*Task to complete*
Which lines in the data below contain the word "green"? Copy each of them.

*Provided data*

•••••

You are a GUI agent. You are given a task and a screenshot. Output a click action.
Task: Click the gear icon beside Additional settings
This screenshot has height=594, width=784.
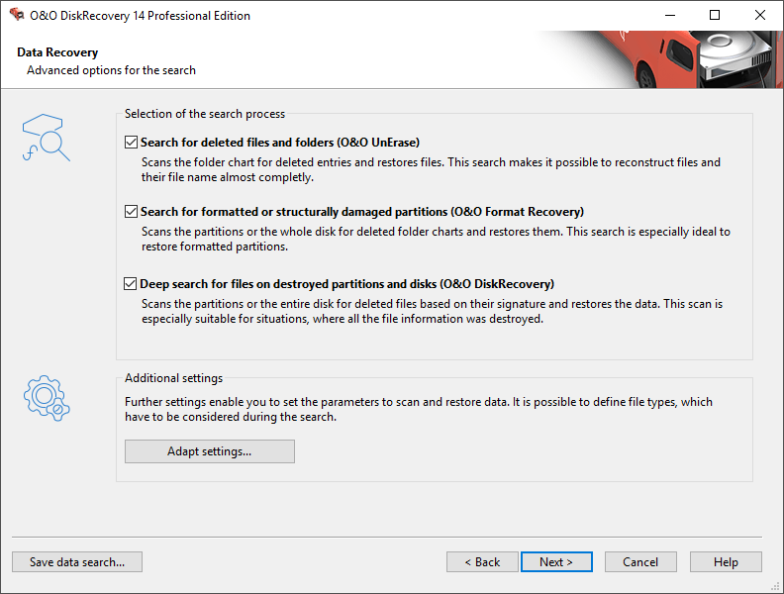click(x=47, y=398)
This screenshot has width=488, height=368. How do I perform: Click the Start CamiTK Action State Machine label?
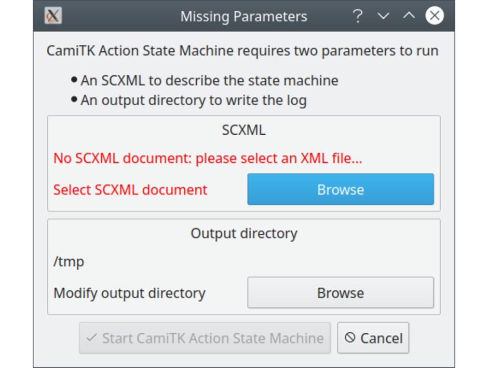click(213, 338)
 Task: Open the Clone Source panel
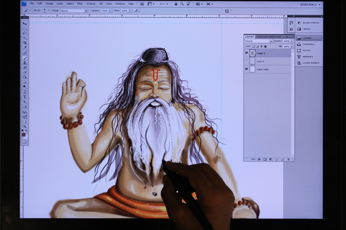point(310,63)
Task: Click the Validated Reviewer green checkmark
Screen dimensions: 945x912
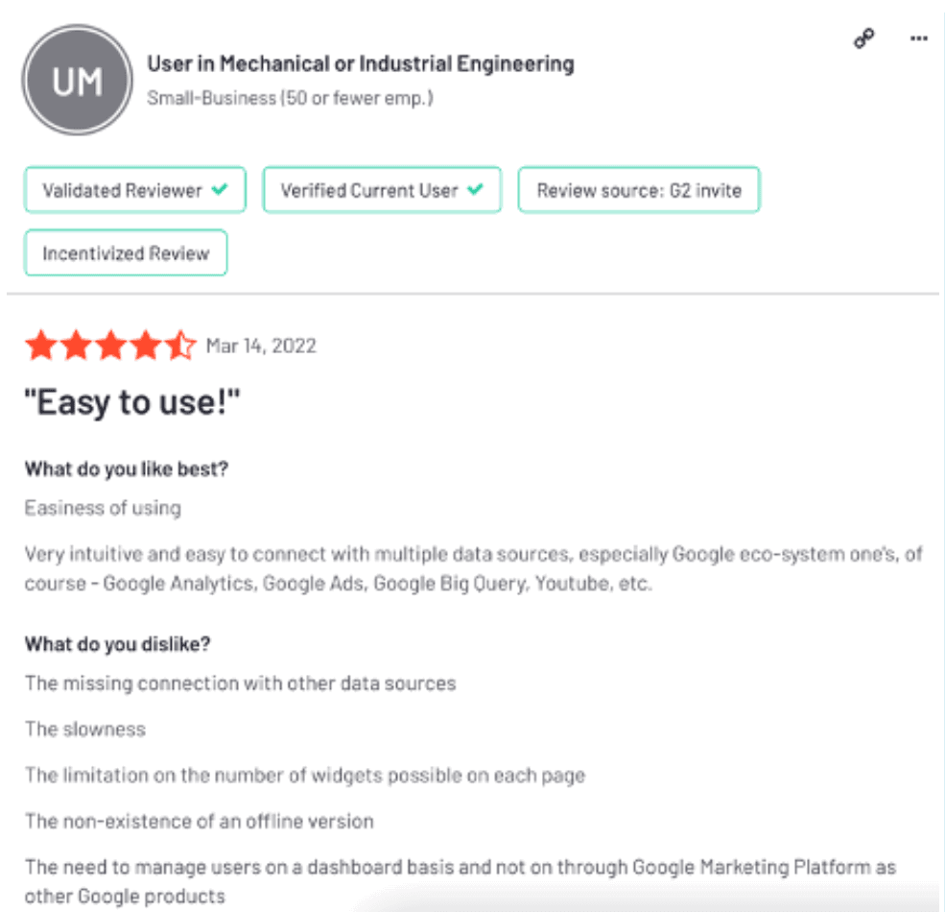Action: coord(220,190)
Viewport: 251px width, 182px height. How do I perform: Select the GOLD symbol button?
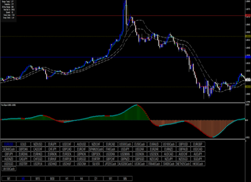23,144
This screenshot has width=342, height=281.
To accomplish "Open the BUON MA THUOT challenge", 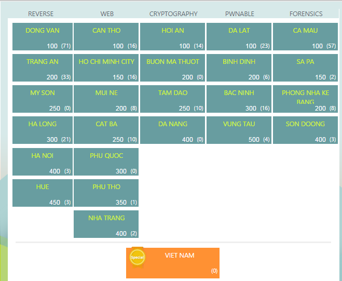I will [172, 68].
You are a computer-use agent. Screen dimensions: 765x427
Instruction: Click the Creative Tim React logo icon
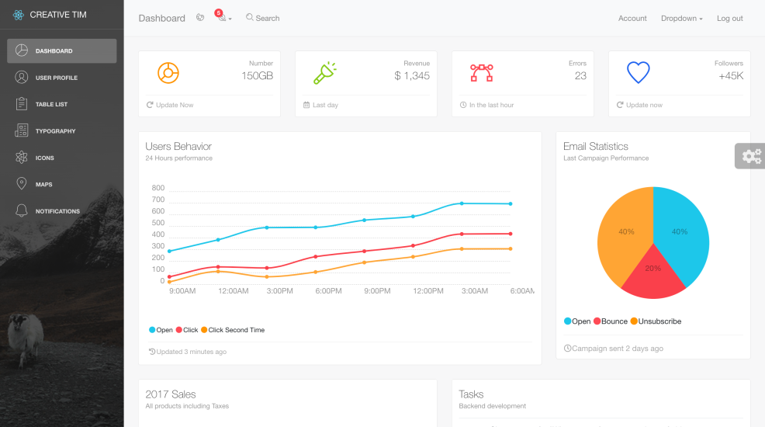[19, 15]
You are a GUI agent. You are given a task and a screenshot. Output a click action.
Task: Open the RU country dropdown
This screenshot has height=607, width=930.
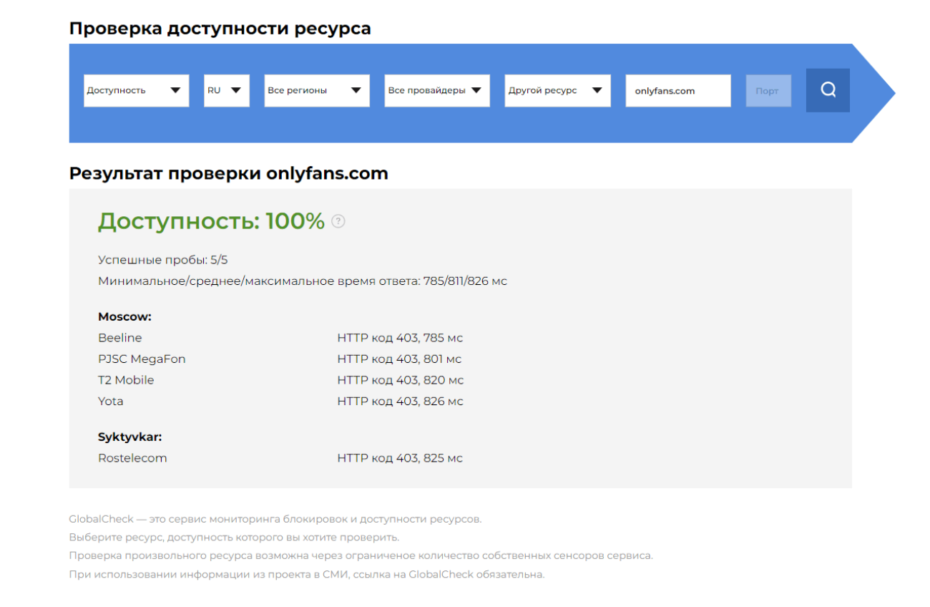coord(226,90)
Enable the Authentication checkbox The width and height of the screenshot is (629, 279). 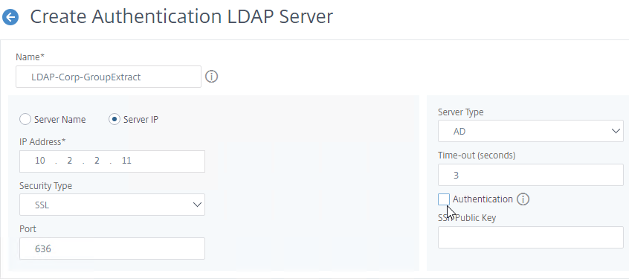444,199
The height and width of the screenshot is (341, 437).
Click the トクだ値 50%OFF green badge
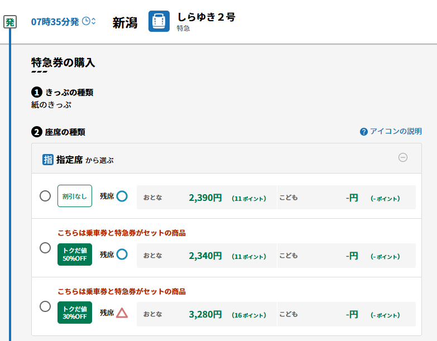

•••••

*Your response*
Task: Click the Validated Reviewer green checkmark
Click the トクだ値 50%OFF green badge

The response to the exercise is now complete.